Rights and Amendments
The California Privacy Rights Act seeks to strengthen the rights of consumers by providing them with better control over their data. Consumers’ rights to correct inaccurate information, opt-out of automated decision-making technology, and access information about automated decision making are all part of CPRA provisions that enable consumers to take control over their data and privacy. Similarly, the CPRA also restricts third parties’ abilities to access sensitive personal information and uses new audit obligations to guarantee that personally identifiable data is handled, stored, and utilized compliantly.
The CPRA borrows several provisions from the General Data Protection Regulation (GDPR) active in Europe. These provisions aim to prevent businesses from collecting, using, keeping, and/or sharing PI that is not integral to business purposes, like purpose limitation, data minimization, and storage limitation.

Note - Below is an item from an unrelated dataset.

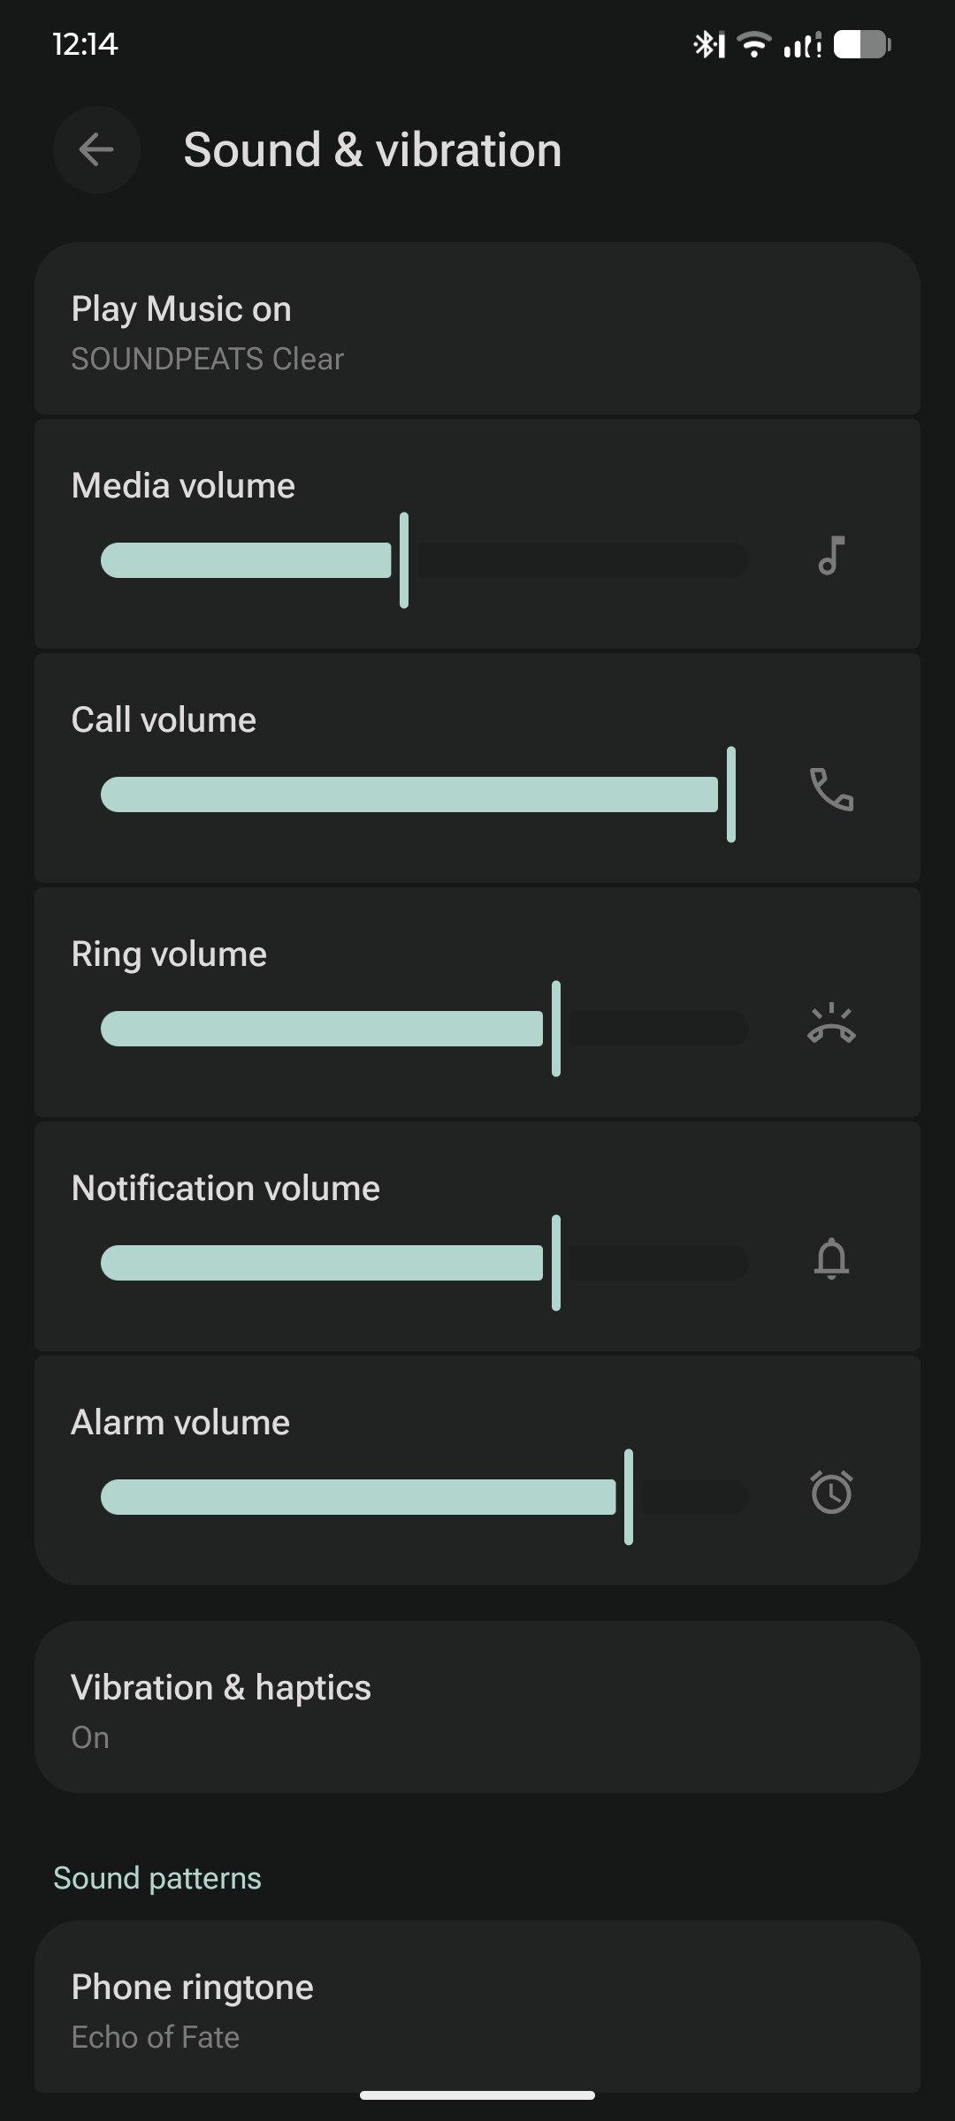Tap the Sound & vibration page title

(x=372, y=150)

The CPRA aligns specifications regarding the standard of data “consent” in California with those of the GDPR.
CPRA vs CCPA
The CPRA does not explicitly alter the laws set forth by the CCPA, but rather expands and strengthens them to oversee data privacy more securely. The following list catalogues the rights established by the CCPA upon which the CPRA expands:
- Right to Delete: Businesses are now required to inform third parties to delete any shared or purchased consumer PI (barring specific exceptions)

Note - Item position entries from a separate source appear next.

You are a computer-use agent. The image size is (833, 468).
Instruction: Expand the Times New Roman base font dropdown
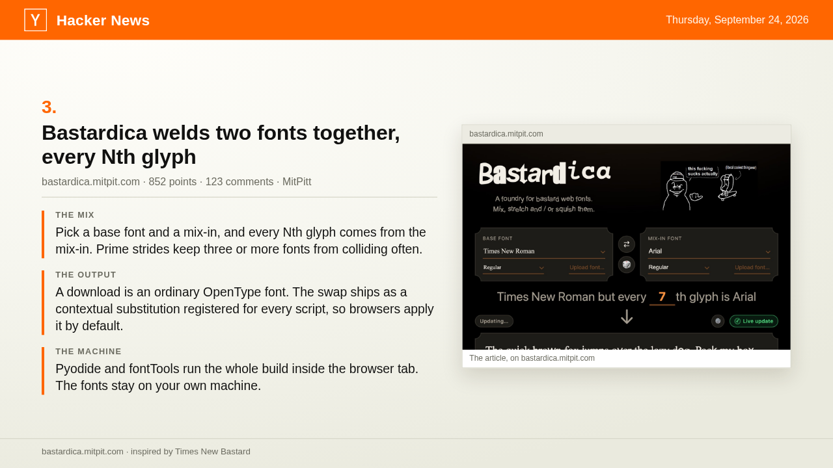pos(544,252)
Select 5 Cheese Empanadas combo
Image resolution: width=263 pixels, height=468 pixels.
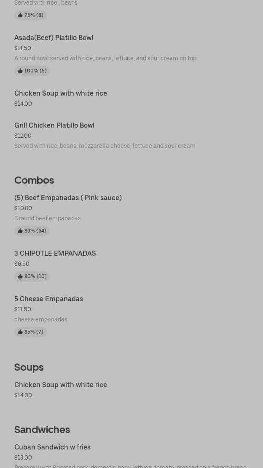48,299
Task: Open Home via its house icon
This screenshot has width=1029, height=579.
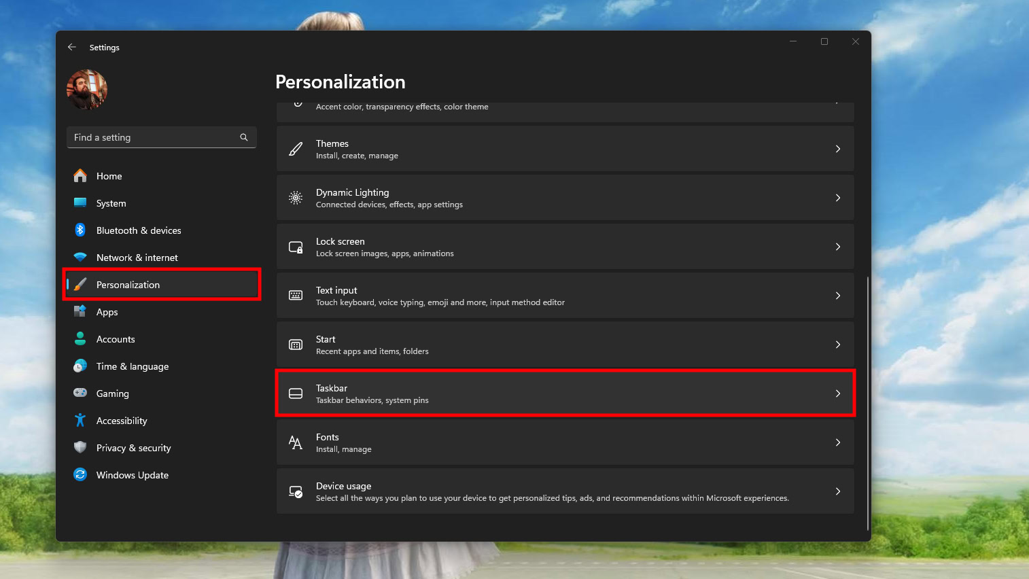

- Right to Know: The CPRA expands this CCPA provision to include requests for PI collected beyond the previous 12 months (however, it only applies to data collected after January 1, 2022)
- Right to Opt-Out: The CPRA expands the CPPA-established right of consumers to opt-out of selling their data by including cross-context behavioral advertising, including targeted ads.
- Opt-in Rights for Minors: This has been revised to include the sharing of PI for behavioral advertising.
- Right to Data Portability: Consumers are enabled to request that businesses provide specific pieces of PI to other organizations
The CPRA aims to improve transparency in the process of data collection and processing. Consequently, companies must be aware of how much data they possess. Therefore, businesses must execute a thorough audit identifying the data collected, its use, and how to sort it according to requirements, before attempting CPRA compliance.
Once the CPRA is enforced, additional security measures related to sensitive personal information will be enacted. Most notably, users will have the right to request the removal of sensitive data. Thus, businesses must be able to differentiate between sensitive and non-sensitive information. The most efficient way to do so is to prepare ahead of time by implementing data separation strategies.
B2B and HR Data
The deadline for approved exemption from data privacy regulations for B2B and HR communications has been extended to 2023. B2B and HR communications may face challenges in becoming compliant, so its is best to prepare in advance.
Steps for Compliance
- Clearly map out data to determine what data you have and how it is being used. Identify and mark personal information data that may need to be deleted.
- Update all collection and management processes to meet CPRA requirements
- Ensure that your privacy notice is also in line with CPRA disclosure
- Reach out to contractors and providers to ensure that they are also compliant
- Execute risk assessment and prepare to address any compliance failure situations.